D2F: Yutz et Leïla Hadi font leurs adieux à la D2

L’ex-internationale algérienne Leïla Hadi a vécu toute l’aventure de Yutz en D2, depuis 2011. Elle jouera le dernier match de la saison à domicile ce samedi, avant l’inévitable descente en Nationale 1.

Leïla Hadi : « Psychologiquement, c’est chiant cet enchaînement de défaites, surtout quand on a une âme de compétitrice. » Photo Pierre HECKLER

Dans huit jours, Yutz fera ses adieux à la Division 2. Le club a eu le temps de s’y préparer, condamné d’avance par les difficultés financières et les sanctions administratives. Leila Hadi, 34 ans, a connu les plus belles années avant la dégringolade. L’ancienne joueuse de Metz et Issy veut surtout « se faire plaisir » pour la dernière à domicile, ce samedi.

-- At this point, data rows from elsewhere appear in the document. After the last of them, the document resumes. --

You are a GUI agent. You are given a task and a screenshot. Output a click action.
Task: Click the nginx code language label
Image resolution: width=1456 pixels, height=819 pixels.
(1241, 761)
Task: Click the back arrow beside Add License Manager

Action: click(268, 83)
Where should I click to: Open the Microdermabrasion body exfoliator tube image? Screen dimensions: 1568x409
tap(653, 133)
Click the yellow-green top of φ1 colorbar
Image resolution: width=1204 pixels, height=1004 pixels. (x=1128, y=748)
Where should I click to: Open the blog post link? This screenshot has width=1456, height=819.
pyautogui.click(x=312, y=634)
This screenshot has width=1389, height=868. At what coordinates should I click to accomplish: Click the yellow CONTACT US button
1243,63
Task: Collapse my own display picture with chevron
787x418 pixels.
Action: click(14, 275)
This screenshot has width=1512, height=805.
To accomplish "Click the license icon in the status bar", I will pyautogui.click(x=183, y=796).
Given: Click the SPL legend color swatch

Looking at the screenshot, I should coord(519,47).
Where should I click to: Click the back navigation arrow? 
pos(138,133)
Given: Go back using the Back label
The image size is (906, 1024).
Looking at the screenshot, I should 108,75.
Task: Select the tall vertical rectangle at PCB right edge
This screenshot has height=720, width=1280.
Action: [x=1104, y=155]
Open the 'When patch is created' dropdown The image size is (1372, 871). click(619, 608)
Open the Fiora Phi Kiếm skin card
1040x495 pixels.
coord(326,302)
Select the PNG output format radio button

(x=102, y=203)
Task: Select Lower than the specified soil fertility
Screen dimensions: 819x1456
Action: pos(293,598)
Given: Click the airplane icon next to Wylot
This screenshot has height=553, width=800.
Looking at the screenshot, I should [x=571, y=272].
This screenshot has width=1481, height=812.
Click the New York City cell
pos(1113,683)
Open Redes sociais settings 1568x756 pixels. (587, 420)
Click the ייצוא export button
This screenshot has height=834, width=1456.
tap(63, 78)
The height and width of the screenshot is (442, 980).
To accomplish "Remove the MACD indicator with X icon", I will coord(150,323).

Comment vivez-vous cette fin de saison, avant la relégation annoncée en Nationale 1 ?« Collectivement, on a surtout envie de bien faire. Il y aura beaucoup de départs cet été, il faut se faire plaisir une dernière fois devant notre public. »

Vous avez traversé de longs mois sans victoire, des aléas extra-sportifs, l’éviction de votre entraîneur… Réussissez-vous à tirer du positif de cette année ?« En débutant la saison avec un handicap de 16 points (pour une mauvaise gestion financière et un retard administratif) , on savait que ce serait quasiment mission impossible. Ça a été un bel apprentissage pour les filles, les plus jeunes. Moi, j’arrive en fin de carrière, j’ai essayé d’apporter mon expérience. Il y avait du plaisir à prendre sur le terrain malgré tout. »

 

Comment le collectif a-t-il vécu tout cela de l’intérieur ?

« Psychologiquement, c’est chiant cet enchaînement de défaites (2 victoires, 1 nul en 20 matches) , surtout quand on a une âme de compétitrice. Mais on avait un groupe tellement jeune… Et il y a une bonne ambiance. On rigole beaucoup. Les difficultés n’ont jamais altéré l’entente du groupe. »

 

Quels moments forts retenez-vous de cette aventure en D2 ?

« Il y a trois ans, on avait terminé troisième, en étant invaincu toute la première partie de saison. On gagnait tout, c’était magique. »

Comment voyez-vous l’avenir ?

« J’aimerais que le club remonte tout de suite mais ce sera compliqué. Ce sera une saison de transition. Il y a du niveau en N1 et le club doit se reconstruire financièrement, sans pouvoir recruter. Il faudra travailler avec les filles qui sont là. Moi ? Je peux tenir encore une saison ou deux. Je suis en pourparlers avec le président. J’ai aussi eu des contacts ailleurs mais je suis d’ici, je ne souhaite pas forcément partir ! »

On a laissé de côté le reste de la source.